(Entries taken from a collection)
---*---

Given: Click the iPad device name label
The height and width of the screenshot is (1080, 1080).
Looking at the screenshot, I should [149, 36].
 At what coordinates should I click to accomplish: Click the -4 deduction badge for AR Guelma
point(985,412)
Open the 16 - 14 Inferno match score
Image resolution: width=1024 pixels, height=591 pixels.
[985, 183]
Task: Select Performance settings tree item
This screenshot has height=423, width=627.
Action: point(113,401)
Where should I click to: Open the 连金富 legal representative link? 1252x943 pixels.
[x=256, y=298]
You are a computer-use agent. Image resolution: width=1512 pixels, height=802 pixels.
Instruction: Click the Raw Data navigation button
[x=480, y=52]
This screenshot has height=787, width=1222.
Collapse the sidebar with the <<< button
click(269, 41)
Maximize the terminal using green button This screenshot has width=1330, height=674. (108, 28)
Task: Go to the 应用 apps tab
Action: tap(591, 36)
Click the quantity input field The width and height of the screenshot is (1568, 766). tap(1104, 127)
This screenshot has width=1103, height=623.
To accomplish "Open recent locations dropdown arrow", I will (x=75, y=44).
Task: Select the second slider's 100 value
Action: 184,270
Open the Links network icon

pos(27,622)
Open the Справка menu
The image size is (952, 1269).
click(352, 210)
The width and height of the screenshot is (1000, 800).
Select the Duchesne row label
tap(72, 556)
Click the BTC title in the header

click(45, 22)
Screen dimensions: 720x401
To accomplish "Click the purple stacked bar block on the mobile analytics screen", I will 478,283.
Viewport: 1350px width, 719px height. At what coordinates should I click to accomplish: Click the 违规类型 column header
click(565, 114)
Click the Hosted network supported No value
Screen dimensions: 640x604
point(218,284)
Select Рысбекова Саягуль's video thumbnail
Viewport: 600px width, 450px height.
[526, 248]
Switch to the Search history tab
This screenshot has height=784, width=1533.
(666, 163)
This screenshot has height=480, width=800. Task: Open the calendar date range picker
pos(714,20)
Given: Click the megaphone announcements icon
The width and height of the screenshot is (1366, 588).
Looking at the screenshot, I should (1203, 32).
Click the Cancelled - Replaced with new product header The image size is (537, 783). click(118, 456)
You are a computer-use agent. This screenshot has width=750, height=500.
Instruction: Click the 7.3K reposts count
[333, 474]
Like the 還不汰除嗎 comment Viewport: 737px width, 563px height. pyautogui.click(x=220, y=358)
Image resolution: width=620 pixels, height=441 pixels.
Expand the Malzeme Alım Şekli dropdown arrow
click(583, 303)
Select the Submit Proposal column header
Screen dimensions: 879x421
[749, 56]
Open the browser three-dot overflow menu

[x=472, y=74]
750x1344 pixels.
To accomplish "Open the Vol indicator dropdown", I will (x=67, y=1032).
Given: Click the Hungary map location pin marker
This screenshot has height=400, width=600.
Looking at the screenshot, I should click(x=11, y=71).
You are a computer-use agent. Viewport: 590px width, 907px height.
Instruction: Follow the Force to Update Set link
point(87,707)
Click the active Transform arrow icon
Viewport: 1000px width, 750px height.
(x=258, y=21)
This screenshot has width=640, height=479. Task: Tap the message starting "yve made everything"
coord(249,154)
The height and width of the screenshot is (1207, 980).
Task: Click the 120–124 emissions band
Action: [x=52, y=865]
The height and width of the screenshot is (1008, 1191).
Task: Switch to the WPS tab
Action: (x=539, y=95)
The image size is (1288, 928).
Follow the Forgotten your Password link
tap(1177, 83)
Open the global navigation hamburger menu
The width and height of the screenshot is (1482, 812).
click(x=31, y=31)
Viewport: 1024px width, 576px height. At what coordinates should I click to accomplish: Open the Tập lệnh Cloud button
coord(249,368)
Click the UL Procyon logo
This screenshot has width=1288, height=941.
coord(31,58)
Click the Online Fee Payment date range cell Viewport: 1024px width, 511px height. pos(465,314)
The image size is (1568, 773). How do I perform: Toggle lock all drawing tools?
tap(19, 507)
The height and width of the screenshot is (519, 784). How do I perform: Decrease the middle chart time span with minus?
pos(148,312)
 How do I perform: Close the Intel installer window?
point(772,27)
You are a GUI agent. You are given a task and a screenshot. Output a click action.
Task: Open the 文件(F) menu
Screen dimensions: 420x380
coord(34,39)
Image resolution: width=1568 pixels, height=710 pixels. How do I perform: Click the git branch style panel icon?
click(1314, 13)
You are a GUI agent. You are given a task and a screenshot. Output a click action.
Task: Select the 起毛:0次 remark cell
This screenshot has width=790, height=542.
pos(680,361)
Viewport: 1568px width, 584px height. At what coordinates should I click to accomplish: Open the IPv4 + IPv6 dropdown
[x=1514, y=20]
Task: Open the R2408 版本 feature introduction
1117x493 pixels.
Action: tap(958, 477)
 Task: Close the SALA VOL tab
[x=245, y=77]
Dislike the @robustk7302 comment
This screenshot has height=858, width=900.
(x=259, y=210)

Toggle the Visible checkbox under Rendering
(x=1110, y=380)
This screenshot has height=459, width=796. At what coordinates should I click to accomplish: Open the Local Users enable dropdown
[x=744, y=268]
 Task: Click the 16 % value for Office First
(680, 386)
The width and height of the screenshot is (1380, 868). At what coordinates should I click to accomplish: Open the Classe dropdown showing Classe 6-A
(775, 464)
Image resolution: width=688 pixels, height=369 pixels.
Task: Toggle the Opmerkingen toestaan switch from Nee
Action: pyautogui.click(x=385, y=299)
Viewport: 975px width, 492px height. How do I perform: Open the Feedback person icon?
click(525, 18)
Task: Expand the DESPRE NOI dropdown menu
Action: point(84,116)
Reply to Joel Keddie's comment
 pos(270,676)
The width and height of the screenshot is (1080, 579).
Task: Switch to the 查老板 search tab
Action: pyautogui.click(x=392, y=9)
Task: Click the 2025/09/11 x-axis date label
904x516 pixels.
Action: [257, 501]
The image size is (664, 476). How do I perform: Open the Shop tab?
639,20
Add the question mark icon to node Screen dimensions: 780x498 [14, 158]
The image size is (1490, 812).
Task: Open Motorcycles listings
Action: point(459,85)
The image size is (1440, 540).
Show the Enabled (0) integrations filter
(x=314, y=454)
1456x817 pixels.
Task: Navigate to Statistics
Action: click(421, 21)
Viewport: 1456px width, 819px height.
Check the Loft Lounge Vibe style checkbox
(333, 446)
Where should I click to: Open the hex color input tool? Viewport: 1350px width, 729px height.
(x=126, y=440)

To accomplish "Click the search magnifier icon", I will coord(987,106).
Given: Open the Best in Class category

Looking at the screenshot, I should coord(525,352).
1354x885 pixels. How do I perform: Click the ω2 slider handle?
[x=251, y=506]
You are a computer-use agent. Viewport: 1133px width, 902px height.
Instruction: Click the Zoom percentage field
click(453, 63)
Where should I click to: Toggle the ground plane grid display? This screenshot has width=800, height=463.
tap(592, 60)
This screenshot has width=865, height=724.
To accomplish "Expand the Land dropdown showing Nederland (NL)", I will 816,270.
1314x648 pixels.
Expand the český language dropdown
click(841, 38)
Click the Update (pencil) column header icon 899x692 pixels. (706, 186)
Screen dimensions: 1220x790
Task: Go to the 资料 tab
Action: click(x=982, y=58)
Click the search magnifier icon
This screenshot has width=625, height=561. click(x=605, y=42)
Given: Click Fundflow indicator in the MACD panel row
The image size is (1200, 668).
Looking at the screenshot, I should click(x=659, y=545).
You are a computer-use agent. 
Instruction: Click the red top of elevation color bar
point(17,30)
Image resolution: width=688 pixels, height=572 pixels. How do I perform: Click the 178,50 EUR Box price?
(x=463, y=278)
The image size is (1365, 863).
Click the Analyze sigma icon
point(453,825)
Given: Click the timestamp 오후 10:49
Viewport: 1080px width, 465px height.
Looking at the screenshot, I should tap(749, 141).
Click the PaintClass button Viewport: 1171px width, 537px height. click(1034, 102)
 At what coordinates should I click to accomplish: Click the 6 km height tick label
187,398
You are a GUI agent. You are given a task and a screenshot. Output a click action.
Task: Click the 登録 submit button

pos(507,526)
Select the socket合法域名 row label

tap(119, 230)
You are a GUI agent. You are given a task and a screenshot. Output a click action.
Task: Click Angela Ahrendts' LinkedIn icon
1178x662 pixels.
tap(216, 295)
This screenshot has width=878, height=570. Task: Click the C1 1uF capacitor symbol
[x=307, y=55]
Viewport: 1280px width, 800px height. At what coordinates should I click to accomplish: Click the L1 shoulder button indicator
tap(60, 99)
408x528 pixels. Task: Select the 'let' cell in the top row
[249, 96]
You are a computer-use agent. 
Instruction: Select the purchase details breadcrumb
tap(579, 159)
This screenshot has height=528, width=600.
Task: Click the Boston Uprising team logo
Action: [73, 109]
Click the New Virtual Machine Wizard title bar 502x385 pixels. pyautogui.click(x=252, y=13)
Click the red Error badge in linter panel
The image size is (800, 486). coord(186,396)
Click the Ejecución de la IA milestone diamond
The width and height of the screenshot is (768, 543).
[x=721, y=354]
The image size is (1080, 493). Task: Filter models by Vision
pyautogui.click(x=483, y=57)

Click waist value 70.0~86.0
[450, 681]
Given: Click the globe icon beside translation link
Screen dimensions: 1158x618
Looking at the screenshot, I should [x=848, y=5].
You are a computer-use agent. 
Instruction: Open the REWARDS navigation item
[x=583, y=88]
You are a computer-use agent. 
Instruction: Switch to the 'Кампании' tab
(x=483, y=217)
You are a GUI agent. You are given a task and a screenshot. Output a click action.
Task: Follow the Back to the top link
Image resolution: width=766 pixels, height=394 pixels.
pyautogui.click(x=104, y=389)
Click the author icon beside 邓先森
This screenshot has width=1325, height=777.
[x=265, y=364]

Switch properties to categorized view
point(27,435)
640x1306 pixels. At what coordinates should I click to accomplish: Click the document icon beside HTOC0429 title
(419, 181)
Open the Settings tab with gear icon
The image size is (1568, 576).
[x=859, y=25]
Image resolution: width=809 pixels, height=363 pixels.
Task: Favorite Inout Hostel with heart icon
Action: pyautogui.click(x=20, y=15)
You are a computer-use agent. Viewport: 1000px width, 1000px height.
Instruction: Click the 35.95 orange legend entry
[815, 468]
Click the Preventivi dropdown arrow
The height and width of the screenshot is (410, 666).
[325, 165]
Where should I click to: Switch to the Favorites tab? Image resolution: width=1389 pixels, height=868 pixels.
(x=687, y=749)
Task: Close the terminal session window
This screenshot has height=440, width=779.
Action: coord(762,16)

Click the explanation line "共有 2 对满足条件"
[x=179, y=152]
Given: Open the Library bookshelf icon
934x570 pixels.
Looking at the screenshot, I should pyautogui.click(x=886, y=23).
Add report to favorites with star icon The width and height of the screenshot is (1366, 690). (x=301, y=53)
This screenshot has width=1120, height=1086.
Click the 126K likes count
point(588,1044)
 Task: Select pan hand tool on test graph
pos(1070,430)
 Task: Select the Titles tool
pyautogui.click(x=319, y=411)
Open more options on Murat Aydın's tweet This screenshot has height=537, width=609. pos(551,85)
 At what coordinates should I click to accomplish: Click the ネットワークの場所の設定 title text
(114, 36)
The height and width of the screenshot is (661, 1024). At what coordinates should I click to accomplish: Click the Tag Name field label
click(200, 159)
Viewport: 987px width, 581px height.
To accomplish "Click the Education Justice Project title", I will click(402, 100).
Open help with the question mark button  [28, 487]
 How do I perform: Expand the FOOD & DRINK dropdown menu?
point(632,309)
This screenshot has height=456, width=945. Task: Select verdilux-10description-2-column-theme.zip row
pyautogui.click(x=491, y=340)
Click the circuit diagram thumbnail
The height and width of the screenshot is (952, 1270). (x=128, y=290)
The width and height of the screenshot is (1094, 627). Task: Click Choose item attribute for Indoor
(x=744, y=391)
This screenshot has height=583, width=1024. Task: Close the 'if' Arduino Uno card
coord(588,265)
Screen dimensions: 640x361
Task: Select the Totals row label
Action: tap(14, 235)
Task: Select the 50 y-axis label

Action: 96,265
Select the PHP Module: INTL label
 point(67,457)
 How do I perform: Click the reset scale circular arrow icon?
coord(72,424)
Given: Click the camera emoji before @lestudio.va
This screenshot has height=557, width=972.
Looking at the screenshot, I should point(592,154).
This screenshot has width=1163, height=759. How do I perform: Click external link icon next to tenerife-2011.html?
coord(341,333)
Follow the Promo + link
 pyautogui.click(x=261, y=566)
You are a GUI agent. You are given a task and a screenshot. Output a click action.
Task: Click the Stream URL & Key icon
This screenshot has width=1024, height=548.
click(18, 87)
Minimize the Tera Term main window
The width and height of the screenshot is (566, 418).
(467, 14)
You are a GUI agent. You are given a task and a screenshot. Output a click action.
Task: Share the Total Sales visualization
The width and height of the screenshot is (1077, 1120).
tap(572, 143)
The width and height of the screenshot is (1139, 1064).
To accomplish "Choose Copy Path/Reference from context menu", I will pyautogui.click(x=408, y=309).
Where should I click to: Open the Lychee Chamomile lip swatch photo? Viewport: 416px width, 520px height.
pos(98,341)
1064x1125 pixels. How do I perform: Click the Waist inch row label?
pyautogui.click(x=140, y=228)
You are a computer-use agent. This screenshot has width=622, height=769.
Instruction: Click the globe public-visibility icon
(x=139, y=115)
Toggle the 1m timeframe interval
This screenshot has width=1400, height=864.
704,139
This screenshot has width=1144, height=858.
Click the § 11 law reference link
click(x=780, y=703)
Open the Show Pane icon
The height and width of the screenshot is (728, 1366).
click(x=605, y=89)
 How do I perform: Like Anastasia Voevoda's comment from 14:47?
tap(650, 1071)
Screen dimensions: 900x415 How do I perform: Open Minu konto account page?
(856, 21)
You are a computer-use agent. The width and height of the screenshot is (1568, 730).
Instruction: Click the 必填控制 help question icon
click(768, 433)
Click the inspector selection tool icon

---*---

- [Aim of the exercise]:
Only the lines from the one containing "The width and height of the screenshot is (1077, 1120)." through the last line of the records belong in the answer, each written out exactly.

- [Result of this exercise]:
The width and height of the screenshot is (1077, 1120).
tap(572, 143)
The width and height of the screenshot is (1139, 1064).
To accomplish "Choose Copy Path/Reference from context menu", I will pyautogui.click(x=408, y=309).
Where should I click to: Open the Lychee Chamomile lip swatch photo? Viewport: 416px width, 520px height.
pos(98,341)
1064x1125 pixels. How do I perform: Click the Waist inch row label?
pyautogui.click(x=140, y=228)
You are a computer-use agent. This screenshot has width=622, height=769.
Instruction: Click the globe public-visibility icon
(x=139, y=115)
Toggle the 1m timeframe interval
This screenshot has width=1400, height=864.
704,139
This screenshot has width=1144, height=858.
Click the § 11 law reference link
click(x=780, y=703)
Open the Show Pane icon
The height and width of the screenshot is (728, 1366).
click(x=605, y=89)
 How do I perform: Like Anastasia Voevoda's comment from 14:47?
tap(650, 1071)
Screen dimensions: 900x415 How do I perform: Open Minu konto account page?
(856, 21)
You are a computer-use agent. The width and height of the screenshot is (1568, 730).
Instruction: Click the 必填控制 help question icon
click(768, 433)
Click the inspector selection tool icon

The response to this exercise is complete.